ASSIGNED TASK
Reproduce the records below, putting "screen capture" wherever "screenshot" occurs and changing nothing else.

[Stored items]
########################################
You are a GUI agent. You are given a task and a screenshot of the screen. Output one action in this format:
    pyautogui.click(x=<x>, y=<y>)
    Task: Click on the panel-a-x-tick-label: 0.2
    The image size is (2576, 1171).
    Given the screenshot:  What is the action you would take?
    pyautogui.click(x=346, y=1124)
########################################
YOUR RESPONSE
You are a GUI agent. You are given a task and a screen capture of the screen. Output one action in this format:
    pyautogui.click(x=<x>, y=<y>)
    Task: Click on the panel-a-x-tick-label: 0.2
    The image size is (2576, 1171).
    Given the screen capture:  What is the action you would take?
    pyautogui.click(x=346, y=1124)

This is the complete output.